The stability of G4s was ascertained using Tm studies by monitoring the ellipticity at 262 nm, a wavelength attributed to the formation of the parallel G4, in the temperature range of 15–95°C. In the case of GQ18, ellipticity of the antiparallel G4 was examined at 290 nm. GQ26 and GQ33 were excluded from the stability analysis, because they did not display strong ellipticity at 262 nm. Tm values were determined by the first derivative method. Accordingly, those for GQ17, GQ19, GQ29/36, GQ38, and GQ28/37 were not determined since less than 50% unfolding was detected in their melting curves. Therefore, the remaining 27 G4s were further investigated for the thermal melting analysis (Table 1). Among them, 22 G4s displayed conventional sigmoid curves with Tm values of 46–80°C, indicating the complete transition from folded to unfolded phase, while the other 5 G4s (GQ8, GQ14, GQ20, GQ21, and GQ25) showed over 50% unfolding (Table 1; Fig 4A). In addition, it was also revealed that Tm values of G4s were generally enhanced in the presence of TMPyP4 and NMM except the Tm of GQ14 (Table 1; Fig 4A). We also found that conventional G4s generally had higher thermal stability than long-loop and bulged G4s, which was also consistently observed when the chemical stabilizers were treated (Fig 4B).

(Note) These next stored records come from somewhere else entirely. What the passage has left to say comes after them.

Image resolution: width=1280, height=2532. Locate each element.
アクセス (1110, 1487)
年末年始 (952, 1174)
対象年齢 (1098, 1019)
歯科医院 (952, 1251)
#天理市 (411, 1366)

Table 1. CD melting temperature (Tm) of HCMV G4-containing oligos in the absence and presence of G4 stabilizers TMPyP4 and NMM (DNA to chemical ratio 1:2).
G4 Name | Gene Name | DNA Only | DNA + TMPyP4 | DNA + NMM |
---|---|---|---|---|
GQ1 | RL6 | 60.221 | 77.8237 | 76.6005 |
GQ2 | UL6 | 65.8089 | 80.5812 | 80.944 |
GQ3 | UL6 | 66.5449 | 76.1315 | 73.5733 |
GQ4 | UL6 | 61.4242 | 76.0553 | 76.0598 |
GQ5 | UL6 | 59.7817 | 83.4371 | 81.5559 |
GQ6 | UL34 | 61.3959 | 79.6823 | 71.7368 |
GQ7 | UL34 | 59.4508 | 78.1812 | 71.9152 |
GQ8 | UL35 | 70.9237 | 84.2232 | 76.9593 |
GQ11 | UL37 | 49.6315 | 61.2687 | 58.7847 |
GQ12 | UL51 | 57.3862 | 62.5822 | 66.7411 |
GQ13 | UL51 | 57.0344 | 65.2732 | 62.9627 |
GQ14 | UL51 | 68.7752 | 73.9429 | 65.915 |
GQ15 | UL51 | 62.9004 | 75.577 | 67.0001 |
GQ16 | UL51 | 61.9147 | 75.3582 | 69.295 |
GQ18 | UL75/76 | 65.88 | 65.0677 | 66.0103 |
GQ20 | UL82 | 62.7413 | 81.0104 | 70.3485 |
GQ21 | UL82 | 66.5796 | > 95 | > 95 |
GQ22 | UL82 | 55.3086 | 81.2579 | 77.8253 |
GQ23 | UL115 | 46.1199 | 77.9969 | 61.0188 |
GQ24 | UL135 | 51.725 | 67.3201 | 63.5533 |
GQ25 | UL138 | 66.7889 | 81.7538 | 80.1883 |
GQ27 | UL142 | 43.6853 | 69.7584 | > 95 |
GQ30 | US11 | 50.5006 | 62.8887 | 67.2562 |
GQ31 | US24 | 81.2542 | 87.6963 | > 95 |
GQ32 | US24 | 62.4511 | 77.7043 | 76.8878 |
GQ34 | US30 | 74.4226 | > 95 | 87.3144 |
GQ35 | US30 | 74.661 | > 95 | > 95 |
Context-dependent gene suppression by G4s in the viral promoter regions
To explore the regulatory activity of G4s in viral gene expression during HCMV infection, we cloned 20 putative viral promoter or regulatory regions containing the 36 possible G4s into the pGL3-basic luciferase reporter plasmid. The reporter assay scheme is shown in Fig 5A. HF cells, which are fully permissive to HCMV, were transfected with luciferase reporter plasmids for 24 h prior to virus infection, and luciferase assays were performed at 24 h for immediate-early promoters, 32 h for early promoters, and 48 h for late promoters after virus infection. To analyze the effect of G4 on reporter gene expression, we treated cells with NMM, which was shown to selectively bind G4 [53, 55] and largely enhanced the G4 stability in our CD analysis, for 24 h prior to cell harvest. Meso-tetra (N-methyl-2-pyridyl) porphyrin tetrachloride (TMPyP2) was also used as a control chemical, as it did not bind G4s [56]. Both NMM and TMPyP2 did not influence HF cell viability at concentrations we used for reporter assays (S1 Fig).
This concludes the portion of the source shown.